**Record excerpts:**
═══
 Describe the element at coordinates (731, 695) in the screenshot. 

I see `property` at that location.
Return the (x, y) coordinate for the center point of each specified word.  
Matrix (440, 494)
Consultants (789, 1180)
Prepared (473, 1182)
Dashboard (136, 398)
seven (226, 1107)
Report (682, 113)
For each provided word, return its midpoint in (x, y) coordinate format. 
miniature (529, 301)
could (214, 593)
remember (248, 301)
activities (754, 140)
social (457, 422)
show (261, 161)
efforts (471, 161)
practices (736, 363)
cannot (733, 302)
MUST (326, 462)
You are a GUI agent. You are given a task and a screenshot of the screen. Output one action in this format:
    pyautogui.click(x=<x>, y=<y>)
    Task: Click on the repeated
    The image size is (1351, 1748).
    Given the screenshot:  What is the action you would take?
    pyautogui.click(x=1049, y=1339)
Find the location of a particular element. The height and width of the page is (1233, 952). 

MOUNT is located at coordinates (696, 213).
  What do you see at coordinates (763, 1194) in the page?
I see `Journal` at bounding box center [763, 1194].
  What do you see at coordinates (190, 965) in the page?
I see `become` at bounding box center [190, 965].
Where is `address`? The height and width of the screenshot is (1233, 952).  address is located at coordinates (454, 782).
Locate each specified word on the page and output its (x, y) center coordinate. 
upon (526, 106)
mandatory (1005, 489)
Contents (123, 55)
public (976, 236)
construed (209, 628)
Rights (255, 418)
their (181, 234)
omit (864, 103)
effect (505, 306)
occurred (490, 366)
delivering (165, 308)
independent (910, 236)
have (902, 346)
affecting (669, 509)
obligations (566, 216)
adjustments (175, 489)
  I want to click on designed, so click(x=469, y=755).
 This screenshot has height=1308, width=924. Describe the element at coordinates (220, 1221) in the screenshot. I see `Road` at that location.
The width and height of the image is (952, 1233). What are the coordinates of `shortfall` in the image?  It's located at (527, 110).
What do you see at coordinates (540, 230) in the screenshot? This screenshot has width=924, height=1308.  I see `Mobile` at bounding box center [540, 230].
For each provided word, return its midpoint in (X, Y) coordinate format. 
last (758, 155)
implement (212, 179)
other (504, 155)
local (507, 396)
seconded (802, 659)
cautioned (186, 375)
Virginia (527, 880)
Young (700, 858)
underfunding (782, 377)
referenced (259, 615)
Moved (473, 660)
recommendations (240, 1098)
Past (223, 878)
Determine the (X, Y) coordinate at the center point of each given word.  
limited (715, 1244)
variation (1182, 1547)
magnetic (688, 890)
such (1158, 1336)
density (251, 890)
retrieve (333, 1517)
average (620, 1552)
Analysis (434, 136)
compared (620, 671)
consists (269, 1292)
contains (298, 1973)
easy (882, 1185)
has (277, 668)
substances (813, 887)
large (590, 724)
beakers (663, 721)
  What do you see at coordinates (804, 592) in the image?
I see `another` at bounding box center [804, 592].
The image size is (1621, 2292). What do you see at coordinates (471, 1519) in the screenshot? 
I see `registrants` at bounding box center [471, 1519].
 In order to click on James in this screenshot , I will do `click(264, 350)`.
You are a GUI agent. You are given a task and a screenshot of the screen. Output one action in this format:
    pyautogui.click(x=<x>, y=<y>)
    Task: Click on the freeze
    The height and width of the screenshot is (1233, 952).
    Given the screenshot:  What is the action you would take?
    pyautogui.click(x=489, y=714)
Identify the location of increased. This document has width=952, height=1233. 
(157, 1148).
═══
**Goal:**
Copy out the listing above, swapping every "midpoint" for "center point" and keeping all other text as it is.

**Answer to the exercise:**
 Describe the element at coordinates (731, 695) in the screenshot. 

I see `property` at that location.
Return the (x, y) coordinate for the center point of each specified word.  
Matrix (440, 494)
Consultants (789, 1180)
Prepared (473, 1182)
Dashboard (136, 398)
seven (226, 1107)
Report (682, 113)
For each provided word, return its center point in (x, y) coordinate format. 
miniature (529, 301)
could (214, 593)
remember (248, 301)
activities (754, 140)
social (457, 422)
show (261, 161)
efforts (471, 161)
practices (736, 363)
cannot (733, 302)
MUST (326, 462)
You are a GUI agent. You are given a task and a screenshot of the screen. Output one action in this format:
    pyautogui.click(x=<x>, y=<y>)
    Task: Click on the repeated
    The image size is (1351, 1748).
    Given the screenshot:  What is the action you would take?
    pyautogui.click(x=1049, y=1339)
Find the location of a particular element. The height and width of the page is (1233, 952). 

MOUNT is located at coordinates (696, 213).
  What do you see at coordinates (763, 1194) in the page?
I see `Journal` at bounding box center [763, 1194].
  What do you see at coordinates (190, 965) in the page?
I see `become` at bounding box center [190, 965].
Where is `address`? The height and width of the screenshot is (1233, 952).  address is located at coordinates (454, 782).
Locate each specified word on the page and output its (x, y) center coordinate. 
upon (526, 106)
mandatory (1005, 489)
Contents (123, 55)
public (976, 236)
construed (209, 628)
Rights (255, 418)
their (181, 234)
omit (864, 103)
effect (505, 306)
occurred (490, 366)
delivering (165, 308)
independent (910, 236)
have (902, 346)
affecting (669, 509)
obligations (566, 216)
adjustments (175, 489)
  I want to click on designed, so click(x=469, y=755).
 This screenshot has height=1308, width=924. Describe the element at coordinates (220, 1221) in the screenshot. I see `Road` at that location.
The width and height of the image is (952, 1233). What are the coordinates of `shortfall` in the image?  It's located at (527, 110).
What do you see at coordinates (540, 230) in the screenshot? This screenshot has width=924, height=1308.  I see `Mobile` at bounding box center [540, 230].
For each provided word, return its center point in (X, Y) coordinate format. 
last (758, 155)
implement (212, 179)
other (504, 155)
local (507, 396)
seconded (802, 659)
cautioned (186, 375)
Virginia (527, 880)
Young (700, 858)
underfunding (782, 377)
referenced (259, 615)
Moved (473, 660)
recommendations (240, 1098)
Past (223, 878)
Determine the (X, Y) coordinate at the center point of each given word.  
limited (715, 1244)
variation (1182, 1547)
magnetic (688, 890)
such (1158, 1336)
density (251, 890)
retrieve (333, 1517)
average (620, 1552)
Analysis (434, 136)
compared (620, 671)
consists (269, 1292)
contains (298, 1973)
easy (882, 1185)
has (277, 668)
substances (813, 887)
large (590, 724)
beakers (663, 721)
  What do you see at coordinates (804, 592) in the image?
I see `another` at bounding box center [804, 592].
The image size is (1621, 2292). What do you see at coordinates (471, 1519) in the screenshot? 
I see `registrants` at bounding box center [471, 1519].
 In order to click on James in this screenshot , I will do `click(264, 350)`.
You are a GUI agent. You are given a task and a screenshot of the screen. Output one action in this format:
    pyautogui.click(x=<x>, y=<y>)
    Task: Click on the freeze
    The height and width of the screenshot is (1233, 952).
    Given the screenshot:  What is the action you would take?
    pyautogui.click(x=489, y=714)
Identify the location of increased. This document has width=952, height=1233. 
(157, 1148).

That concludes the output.